Nadal regained the lead. Tennis has never known a more relentless frontrunner. Rafa was 12-0 in major finals when he’d won the first two sets. ESPN reported that at the French Open he is 92-0 after winning the first two sets.
“Before us,” said Marcus Buckland, “we are seeing a genius continuing to weave his web.” No athlete has ever dominated an arena like Rafa rules Court Phillipe Chatrier. But even by the Spaniard’s standards, this was stunning. One commentator quipped, “Ruud has run out of answers.” John McEnroe replied, “I’m not sure he ever had any.” Nadal won 11 straight games.
When Rafa blasted a convincing down-the-line backhand on the line, he scored his 973rd clay court win. He has 63 career titles on clay, and a mind-boggling 112-3 record at Roland Garros. His 22 Slams give him separation in the GOAT debate. As the kings of Spain and Norway cheered, another king, Billie Jean King, handed him the Coupe des Mousquetaires.
The triumph of King Rafa XIV, holding high the trophy for the fourteenth time, brought to mind another king, the Sun King, King Louis XIV, who, just eight miles from this court, held court for 73 years in Versailles. Tennis’ King of Clay will not reign for that long. But his jaw-dropping records almost certainly will. At 36, he is the oldest man ever to win the French Open..

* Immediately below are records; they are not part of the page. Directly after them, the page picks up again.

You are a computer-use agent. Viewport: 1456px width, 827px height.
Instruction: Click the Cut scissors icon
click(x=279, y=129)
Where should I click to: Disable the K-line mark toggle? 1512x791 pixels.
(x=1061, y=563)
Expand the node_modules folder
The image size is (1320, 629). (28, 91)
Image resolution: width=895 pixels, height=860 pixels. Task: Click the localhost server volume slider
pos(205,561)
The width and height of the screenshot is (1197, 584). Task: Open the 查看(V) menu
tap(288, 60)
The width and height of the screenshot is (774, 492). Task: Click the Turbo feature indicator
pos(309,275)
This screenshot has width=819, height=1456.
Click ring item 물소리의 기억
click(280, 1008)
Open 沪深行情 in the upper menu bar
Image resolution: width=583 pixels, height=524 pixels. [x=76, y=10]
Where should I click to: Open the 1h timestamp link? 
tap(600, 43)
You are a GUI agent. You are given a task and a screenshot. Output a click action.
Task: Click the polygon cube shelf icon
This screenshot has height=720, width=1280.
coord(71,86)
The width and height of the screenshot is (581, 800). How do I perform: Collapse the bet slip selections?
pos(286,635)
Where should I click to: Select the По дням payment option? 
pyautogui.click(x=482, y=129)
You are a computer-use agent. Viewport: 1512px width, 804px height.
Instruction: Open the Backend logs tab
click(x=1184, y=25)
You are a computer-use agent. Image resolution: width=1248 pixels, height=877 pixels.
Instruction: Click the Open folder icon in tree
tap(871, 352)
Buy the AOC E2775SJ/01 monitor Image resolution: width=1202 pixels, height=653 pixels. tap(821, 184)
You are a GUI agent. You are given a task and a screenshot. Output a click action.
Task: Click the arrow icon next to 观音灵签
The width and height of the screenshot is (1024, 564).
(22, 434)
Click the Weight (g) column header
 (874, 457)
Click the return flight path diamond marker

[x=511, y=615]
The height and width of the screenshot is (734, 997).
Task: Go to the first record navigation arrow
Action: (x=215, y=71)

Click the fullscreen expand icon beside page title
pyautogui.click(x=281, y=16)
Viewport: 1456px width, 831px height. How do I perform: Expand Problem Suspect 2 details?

Clearly, at Roland Garros, the man, the arena and the moment merge. His runs over Federer and Djokovic, Swedes and Norwegians, fellow Spaniards and rivals of every stripe coalesce into a glorious mosaic. He has beaten at least once all 73 French Open foes he’s played.
But, now, we must ask, is there any chance the Australian and French champion could play Wimbledon? And how much longer can the aging monarch remain in the game?
In the end, what is at the core of this beloved icon? What attracts us so much? Is it his sublime forehands? His breathless comebacks? The mastery of his craft? His reflective, caring character? Or, more than anything, is it his love of the sport that he plays like no other man?